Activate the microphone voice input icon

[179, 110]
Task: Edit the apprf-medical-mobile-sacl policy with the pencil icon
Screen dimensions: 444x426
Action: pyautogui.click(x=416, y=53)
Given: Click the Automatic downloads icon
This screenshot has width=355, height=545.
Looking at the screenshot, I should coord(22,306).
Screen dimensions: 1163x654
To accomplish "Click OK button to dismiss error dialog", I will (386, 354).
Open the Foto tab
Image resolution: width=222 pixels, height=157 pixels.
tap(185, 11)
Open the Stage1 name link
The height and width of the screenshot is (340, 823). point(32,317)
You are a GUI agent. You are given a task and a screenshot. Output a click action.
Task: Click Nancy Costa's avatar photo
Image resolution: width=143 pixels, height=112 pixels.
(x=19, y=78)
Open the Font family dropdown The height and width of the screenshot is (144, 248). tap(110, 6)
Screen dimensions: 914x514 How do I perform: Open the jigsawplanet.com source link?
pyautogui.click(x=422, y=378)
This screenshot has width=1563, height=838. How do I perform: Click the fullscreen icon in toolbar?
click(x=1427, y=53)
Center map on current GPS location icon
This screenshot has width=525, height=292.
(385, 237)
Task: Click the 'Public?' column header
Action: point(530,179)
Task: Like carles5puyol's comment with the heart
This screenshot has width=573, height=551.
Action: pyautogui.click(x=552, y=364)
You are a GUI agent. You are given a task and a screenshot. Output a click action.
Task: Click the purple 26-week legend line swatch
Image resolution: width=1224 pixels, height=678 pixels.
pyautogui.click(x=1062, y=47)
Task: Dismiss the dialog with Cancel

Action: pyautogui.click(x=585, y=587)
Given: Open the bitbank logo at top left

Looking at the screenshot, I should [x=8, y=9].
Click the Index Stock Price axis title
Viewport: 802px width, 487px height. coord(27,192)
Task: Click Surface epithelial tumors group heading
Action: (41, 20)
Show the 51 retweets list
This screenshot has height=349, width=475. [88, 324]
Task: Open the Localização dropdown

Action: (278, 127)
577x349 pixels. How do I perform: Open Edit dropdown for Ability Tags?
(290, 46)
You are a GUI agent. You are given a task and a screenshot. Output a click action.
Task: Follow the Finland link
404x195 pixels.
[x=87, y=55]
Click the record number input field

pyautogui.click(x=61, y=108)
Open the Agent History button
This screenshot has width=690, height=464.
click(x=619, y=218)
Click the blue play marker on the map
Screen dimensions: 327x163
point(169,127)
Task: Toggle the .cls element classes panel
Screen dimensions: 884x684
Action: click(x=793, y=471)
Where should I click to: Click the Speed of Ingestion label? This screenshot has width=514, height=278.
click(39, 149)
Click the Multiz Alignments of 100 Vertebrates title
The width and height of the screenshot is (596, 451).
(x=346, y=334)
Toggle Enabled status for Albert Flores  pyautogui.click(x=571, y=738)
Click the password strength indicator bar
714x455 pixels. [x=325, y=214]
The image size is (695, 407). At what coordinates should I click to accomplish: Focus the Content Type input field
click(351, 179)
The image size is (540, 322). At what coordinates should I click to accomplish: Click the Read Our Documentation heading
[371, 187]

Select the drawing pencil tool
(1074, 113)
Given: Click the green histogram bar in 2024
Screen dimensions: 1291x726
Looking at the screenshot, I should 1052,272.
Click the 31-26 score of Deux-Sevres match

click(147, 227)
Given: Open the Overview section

————

Work request
Provide an exact transcription of every entry above.

Response box
Activate the microphone voice input icon

[179, 110]
Task: Edit the apprf-medical-mobile-sacl policy with the pencil icon
Screen dimensions: 444x426
Action: pyautogui.click(x=416, y=53)
Given: Click the Automatic downloads icon
This screenshot has width=355, height=545.
Looking at the screenshot, I should coord(22,306).
Screen dimensions: 1163x654
To accomplish "Click OK button to dismiss error dialog", I will (386, 354).
Open the Foto tab
Image resolution: width=222 pixels, height=157 pixels.
tap(185, 11)
Open the Stage1 name link
The height and width of the screenshot is (340, 823). point(32,317)
You are a GUI agent. You are given a task and a screenshot. Output a click action.
Task: Click Nancy Costa's avatar photo
Image resolution: width=143 pixels, height=112 pixels.
(x=19, y=78)
Open the Font family dropdown The height and width of the screenshot is (144, 248). tap(110, 6)
Screen dimensions: 914x514 How do I perform: Open the jigsawplanet.com source link?
pyautogui.click(x=422, y=378)
This screenshot has width=1563, height=838. How do I perform: Click the fullscreen icon in toolbar?
click(x=1427, y=53)
Center map on current GPS location icon
This screenshot has width=525, height=292.
(385, 237)
Task: Click the 'Public?' column header
Action: point(530,179)
Task: Like carles5puyol's comment with the heart
This screenshot has width=573, height=551.
Action: pyautogui.click(x=552, y=364)
You are a GUI agent. You are given a task and a screenshot. Output a click action.
Task: Click the purple 26-week legend line swatch
Image resolution: width=1224 pixels, height=678 pixels.
pyautogui.click(x=1062, y=47)
Task: Dismiss the dialog with Cancel

Action: pyautogui.click(x=585, y=587)
Given: Open the bitbank logo at top left

Looking at the screenshot, I should [x=8, y=9].
Click the Index Stock Price axis title
Viewport: 802px width, 487px height. coord(27,192)
Task: Click Surface epithelial tumors group heading
Action: (41, 20)
Show the 51 retweets list
This screenshot has height=349, width=475. [88, 324]
Task: Open the Localização dropdown

Action: (278, 127)
577x349 pixels. How do I perform: Open Edit dropdown for Ability Tags?
(290, 46)
You are a GUI agent. You are given a task and a screenshot. Output a click action.
Task: Follow the Finland link
404x195 pixels.
[x=87, y=55]
Click the record number input field

pyautogui.click(x=61, y=108)
Open the Agent History button
This screenshot has width=690, height=464.
click(x=619, y=218)
Click the blue play marker on the map
Screen dimensions: 327x163
point(169,127)
Task: Toggle the .cls element classes panel
Screen dimensions: 884x684
Action: click(x=793, y=471)
Where should I click to: Click the Speed of Ingestion label? This screenshot has width=514, height=278.
click(39, 149)
Click the Multiz Alignments of 100 Vertebrates title
The width and height of the screenshot is (596, 451).
(x=346, y=334)
Toggle Enabled status for Albert Flores  pyautogui.click(x=571, y=738)
Click the password strength indicator bar
714x455 pixels. [x=325, y=214]
The image size is (695, 407). At what coordinates should I click to accomplish: Focus the Content Type input field
click(351, 179)
The image size is (540, 322). At what coordinates should I click to accomplish: Click the Read Our Documentation heading
[371, 187]

Select the drawing pencil tool
(1074, 113)
Given: Click the green histogram bar in 2024
Screen dimensions: 1291x726
Looking at the screenshot, I should 1052,272.
Click the 31-26 score of Deux-Sevres match

click(147, 227)
Given: Open the Overview section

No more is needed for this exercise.